Man's Search for Meaning by Viktor Frankl

It's when I've felt that I have a purpose in life that I've been able to quiet doubts about why I exist in the first place. Even when daily routines of taking care of my daughter and son when they were babies frequently felt like drudgery, there was an undeniable purpose dialed into motherhood. To dutifully protect and raise vulnerable babies, no matter how I felt about the process at any given moment.

Now that my kids are adults, I am surrounded by oceans of freedom, to get up and pursue anything I want. All day, every day. Ironically, the freedom to do anything without a dialed-in purpose sometimes has me flailing. Drowning in freedom, longing for the confines and drudgery of duty.

I don't think freedom is incompatible with purpose. But freedom WITHOUT purpose is hell. So is purpose without freedom.

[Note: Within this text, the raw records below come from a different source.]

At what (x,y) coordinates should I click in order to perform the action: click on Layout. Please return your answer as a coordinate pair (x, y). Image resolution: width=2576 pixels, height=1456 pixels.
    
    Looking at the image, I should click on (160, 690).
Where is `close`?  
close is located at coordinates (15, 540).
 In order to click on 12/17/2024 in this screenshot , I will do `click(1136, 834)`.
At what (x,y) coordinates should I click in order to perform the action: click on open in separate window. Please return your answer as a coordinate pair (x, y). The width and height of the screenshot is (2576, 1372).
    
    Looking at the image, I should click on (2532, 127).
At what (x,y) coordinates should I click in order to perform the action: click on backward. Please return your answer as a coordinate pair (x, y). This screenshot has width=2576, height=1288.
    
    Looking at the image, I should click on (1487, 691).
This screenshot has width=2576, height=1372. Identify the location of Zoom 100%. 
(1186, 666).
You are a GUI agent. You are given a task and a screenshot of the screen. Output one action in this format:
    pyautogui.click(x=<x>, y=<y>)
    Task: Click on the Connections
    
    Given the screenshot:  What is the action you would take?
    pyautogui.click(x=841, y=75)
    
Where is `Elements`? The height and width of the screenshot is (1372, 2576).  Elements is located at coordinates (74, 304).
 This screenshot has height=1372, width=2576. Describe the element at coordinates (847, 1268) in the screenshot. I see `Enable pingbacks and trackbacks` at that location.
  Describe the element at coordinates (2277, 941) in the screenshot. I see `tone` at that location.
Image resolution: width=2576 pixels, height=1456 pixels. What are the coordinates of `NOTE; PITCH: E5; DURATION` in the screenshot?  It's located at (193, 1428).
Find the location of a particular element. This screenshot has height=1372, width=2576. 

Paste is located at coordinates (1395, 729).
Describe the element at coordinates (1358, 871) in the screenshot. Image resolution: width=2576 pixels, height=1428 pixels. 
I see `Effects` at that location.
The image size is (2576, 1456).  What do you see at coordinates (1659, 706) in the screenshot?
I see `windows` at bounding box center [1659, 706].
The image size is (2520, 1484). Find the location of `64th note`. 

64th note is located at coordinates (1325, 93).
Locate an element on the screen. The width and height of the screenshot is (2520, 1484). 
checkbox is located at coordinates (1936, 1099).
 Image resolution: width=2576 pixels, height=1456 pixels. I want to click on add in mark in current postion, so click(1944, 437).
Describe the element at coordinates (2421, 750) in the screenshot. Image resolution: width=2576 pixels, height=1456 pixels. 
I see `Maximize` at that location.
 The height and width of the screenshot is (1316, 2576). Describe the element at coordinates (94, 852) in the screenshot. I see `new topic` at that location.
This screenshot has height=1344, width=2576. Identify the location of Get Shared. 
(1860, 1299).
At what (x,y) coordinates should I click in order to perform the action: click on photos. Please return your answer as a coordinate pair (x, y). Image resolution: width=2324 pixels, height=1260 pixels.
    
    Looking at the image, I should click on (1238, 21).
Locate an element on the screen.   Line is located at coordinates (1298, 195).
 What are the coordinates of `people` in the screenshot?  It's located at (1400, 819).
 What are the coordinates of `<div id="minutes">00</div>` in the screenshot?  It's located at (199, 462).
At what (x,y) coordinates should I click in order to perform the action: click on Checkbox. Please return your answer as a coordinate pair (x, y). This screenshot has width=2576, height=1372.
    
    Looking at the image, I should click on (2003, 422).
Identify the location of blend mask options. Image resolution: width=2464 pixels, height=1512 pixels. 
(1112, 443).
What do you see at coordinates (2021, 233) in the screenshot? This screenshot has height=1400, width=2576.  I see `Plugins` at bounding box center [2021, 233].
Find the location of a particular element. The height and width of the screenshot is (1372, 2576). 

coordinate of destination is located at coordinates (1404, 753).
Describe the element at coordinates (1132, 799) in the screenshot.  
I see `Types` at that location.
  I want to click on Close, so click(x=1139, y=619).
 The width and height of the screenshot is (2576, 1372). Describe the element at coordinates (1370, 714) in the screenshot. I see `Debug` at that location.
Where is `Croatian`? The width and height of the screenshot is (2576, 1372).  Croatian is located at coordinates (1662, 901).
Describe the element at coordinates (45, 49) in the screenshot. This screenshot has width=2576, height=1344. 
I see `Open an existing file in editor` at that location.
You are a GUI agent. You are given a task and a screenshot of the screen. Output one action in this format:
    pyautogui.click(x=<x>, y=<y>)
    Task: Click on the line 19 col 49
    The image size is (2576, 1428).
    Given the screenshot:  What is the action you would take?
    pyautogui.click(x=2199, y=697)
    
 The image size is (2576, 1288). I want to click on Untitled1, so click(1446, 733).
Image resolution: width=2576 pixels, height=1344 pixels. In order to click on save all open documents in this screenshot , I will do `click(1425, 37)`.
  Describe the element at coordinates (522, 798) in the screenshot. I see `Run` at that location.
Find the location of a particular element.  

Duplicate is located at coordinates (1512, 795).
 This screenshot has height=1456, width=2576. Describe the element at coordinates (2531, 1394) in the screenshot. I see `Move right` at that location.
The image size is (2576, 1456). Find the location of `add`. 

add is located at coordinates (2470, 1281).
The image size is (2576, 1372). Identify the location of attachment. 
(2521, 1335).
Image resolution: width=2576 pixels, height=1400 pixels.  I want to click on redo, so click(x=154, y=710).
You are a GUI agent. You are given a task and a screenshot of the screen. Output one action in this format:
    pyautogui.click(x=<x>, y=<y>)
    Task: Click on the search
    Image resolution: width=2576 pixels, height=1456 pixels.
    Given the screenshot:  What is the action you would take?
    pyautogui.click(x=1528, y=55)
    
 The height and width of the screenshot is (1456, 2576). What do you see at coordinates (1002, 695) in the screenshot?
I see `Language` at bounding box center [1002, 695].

Logotherapy is the therapeutic approach that the late Viktor Frankl explains in the second section of his book: Man's Search for Meaning (1959). It is an approach that beckons me to pursue meaning instead of byproducts of meaning (e.g., happiness, joy, comfort, etc.)

He points to laughter as an example. When someone commands me to laugh, it's almost impossible to will myself to do so. Same thing with commands to love, to choose happy, to orgasm, to have fun, to be authentic, to have faith. Even scripture says strong-armed faith is no faith at all.

The first section of his book is a memoir of his time as a prisoner of Aushwitz. Conceptually, it's hard to imagine a moment in a concentration camp where happiness or laughter could be experienced. Surely the context couldn't allow room for anything besides despair.

Frankl explains that no matter the context of suffering, be it the drudgeries of parenting, existence in a concentration camp, illness, accidents, betrayal, etc., it is possible to live with meaning and therefore possible to experience the byproducts of meaning in ALL circumstances of life.

I search daily to answer the question: What is my purpose?

Sometimes I feel clarity. Other times, ambiguity. Frequently, I find that as long as this search is conducted with a quieted ego, I am able to refrain from editing out neither bursts of tears nor roars of laughter that arrive not through commands, but as byproducts of a life with meaning.